== Segment start ==
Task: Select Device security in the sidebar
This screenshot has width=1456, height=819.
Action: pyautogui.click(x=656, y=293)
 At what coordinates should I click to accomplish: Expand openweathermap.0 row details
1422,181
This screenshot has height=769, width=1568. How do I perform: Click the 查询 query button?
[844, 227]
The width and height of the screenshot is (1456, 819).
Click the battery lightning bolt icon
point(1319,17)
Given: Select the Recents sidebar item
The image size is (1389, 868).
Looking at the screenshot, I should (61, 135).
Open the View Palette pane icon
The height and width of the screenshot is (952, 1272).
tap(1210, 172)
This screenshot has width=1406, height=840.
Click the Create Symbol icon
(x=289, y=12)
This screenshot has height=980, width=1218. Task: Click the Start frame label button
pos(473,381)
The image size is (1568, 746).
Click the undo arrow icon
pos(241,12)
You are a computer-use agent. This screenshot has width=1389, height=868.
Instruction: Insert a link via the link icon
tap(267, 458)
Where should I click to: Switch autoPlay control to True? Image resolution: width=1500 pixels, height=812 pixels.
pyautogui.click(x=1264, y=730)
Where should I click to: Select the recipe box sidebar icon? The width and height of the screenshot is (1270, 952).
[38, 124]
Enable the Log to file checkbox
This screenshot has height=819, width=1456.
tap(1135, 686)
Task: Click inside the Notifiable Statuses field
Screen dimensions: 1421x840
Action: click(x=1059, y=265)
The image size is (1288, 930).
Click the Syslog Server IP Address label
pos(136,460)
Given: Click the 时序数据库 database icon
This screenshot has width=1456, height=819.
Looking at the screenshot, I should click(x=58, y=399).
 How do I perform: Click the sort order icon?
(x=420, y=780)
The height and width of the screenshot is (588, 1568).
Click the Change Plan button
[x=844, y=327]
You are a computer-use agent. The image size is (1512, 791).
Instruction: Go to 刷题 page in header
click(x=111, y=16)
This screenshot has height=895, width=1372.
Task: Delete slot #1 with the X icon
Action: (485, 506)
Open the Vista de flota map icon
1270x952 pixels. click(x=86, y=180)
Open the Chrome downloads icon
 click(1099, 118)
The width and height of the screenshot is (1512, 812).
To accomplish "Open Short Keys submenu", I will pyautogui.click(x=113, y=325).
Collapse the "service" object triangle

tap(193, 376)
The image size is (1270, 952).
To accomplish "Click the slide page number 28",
== Segment end ==
Assignment:
Write out every line in the data that holds the string "computer".

Reply:
You are a computer-use agent. This screenshot has width=1389, height=868.
You are a computer-use agent. The image size is (1512, 791).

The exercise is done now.